EXERCISE REQUIREMENTS
Reproduce each of the following entries line for line, with no changes.

------------

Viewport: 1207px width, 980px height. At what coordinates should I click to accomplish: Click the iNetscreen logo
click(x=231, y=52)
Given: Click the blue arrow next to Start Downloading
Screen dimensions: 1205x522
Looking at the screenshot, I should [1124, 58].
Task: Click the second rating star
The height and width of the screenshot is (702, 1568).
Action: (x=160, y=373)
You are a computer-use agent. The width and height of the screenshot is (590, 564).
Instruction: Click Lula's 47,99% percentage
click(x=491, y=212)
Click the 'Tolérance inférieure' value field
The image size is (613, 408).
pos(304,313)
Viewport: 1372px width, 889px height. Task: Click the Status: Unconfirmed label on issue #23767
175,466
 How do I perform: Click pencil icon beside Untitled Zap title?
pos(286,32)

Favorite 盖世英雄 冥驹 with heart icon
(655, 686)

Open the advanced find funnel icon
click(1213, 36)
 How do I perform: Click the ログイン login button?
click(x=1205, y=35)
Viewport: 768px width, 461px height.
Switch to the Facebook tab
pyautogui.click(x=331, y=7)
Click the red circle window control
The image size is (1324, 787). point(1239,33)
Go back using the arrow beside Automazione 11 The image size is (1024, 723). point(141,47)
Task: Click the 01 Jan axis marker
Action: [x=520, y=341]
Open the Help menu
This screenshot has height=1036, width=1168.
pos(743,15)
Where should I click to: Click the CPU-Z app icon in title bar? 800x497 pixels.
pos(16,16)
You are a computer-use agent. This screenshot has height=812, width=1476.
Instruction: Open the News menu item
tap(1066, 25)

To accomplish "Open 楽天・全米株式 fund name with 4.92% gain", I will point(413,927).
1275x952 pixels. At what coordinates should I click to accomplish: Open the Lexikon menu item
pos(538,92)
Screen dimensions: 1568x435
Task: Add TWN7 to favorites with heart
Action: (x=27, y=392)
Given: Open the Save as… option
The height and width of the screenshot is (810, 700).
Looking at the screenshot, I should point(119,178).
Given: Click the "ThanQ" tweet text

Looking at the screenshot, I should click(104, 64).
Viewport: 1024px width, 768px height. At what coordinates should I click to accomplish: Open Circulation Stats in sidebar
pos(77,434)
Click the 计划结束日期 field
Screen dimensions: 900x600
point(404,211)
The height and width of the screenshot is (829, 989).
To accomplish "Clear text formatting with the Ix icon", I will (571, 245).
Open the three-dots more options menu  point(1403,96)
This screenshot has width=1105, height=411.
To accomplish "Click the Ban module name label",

------------

COMPLETED EXERCISE
Viewport: 1207px width, 980px height. At what coordinates should I click to accomplish: Click the iNetscreen logo
click(x=231, y=52)
Given: Click the blue arrow next to Start Downloading
Screen dimensions: 1205x522
Looking at the screenshot, I should [1124, 58].
Task: Click the second rating star
The height and width of the screenshot is (702, 1568).
Action: (x=160, y=373)
You are a computer-use agent. The width and height of the screenshot is (590, 564).
Instruction: Click Lula's 47,99% percentage
click(x=491, y=212)
Click the 'Tolérance inférieure' value field
The image size is (613, 408).
pos(304,313)
Viewport: 1372px width, 889px height. Task: Click the Status: Unconfirmed label on issue #23767
175,466
 How do I perform: Click pencil icon beside Untitled Zap title?
pos(286,32)

Favorite 盖世英雄 冥驹 with heart icon
(655, 686)

Open the advanced find funnel icon
click(1213, 36)
 How do I perform: Click the ログイン login button?
click(x=1205, y=35)
Viewport: 768px width, 461px height.
Switch to the Facebook tab
pyautogui.click(x=331, y=7)
Click the red circle window control
The image size is (1324, 787). point(1239,33)
Go back using the arrow beside Automazione 11 The image size is (1024, 723). point(141,47)
Task: Click the 01 Jan axis marker
Action: [x=520, y=341]
Open the Help menu
This screenshot has height=1036, width=1168.
pos(743,15)
Where should I click to: Click the CPU-Z app icon in title bar? 800x497 pixels.
pos(16,16)
You are a computer-use agent. This screenshot has height=812, width=1476.
Instruction: Open the News menu item
tap(1066, 25)

To accomplish "Open 楽天・全米株式 fund name with 4.92% gain", I will point(413,927).
1275x952 pixels. At what coordinates should I click to accomplish: Open the Lexikon menu item
pos(538,92)
Screen dimensions: 1568x435
Task: Add TWN7 to favorites with heart
Action: (x=27, y=392)
Given: Open the Save as… option
The height and width of the screenshot is (810, 700).
Looking at the screenshot, I should point(119,178).
Given: Click the "ThanQ" tweet text

Looking at the screenshot, I should click(104, 64).
Viewport: 1024px width, 768px height. At what coordinates should I click to accomplish: Open Circulation Stats in sidebar
pos(77,434)
Click the 计划结束日期 field
Screen dimensions: 900x600
point(404,211)
The height and width of the screenshot is (829, 989).
To accomplish "Clear text formatting with the Ix icon", I will (571, 245).
Open the three-dots more options menu  point(1403,96)
This screenshot has width=1105, height=411.
To accomplish "Click the Ban module name label",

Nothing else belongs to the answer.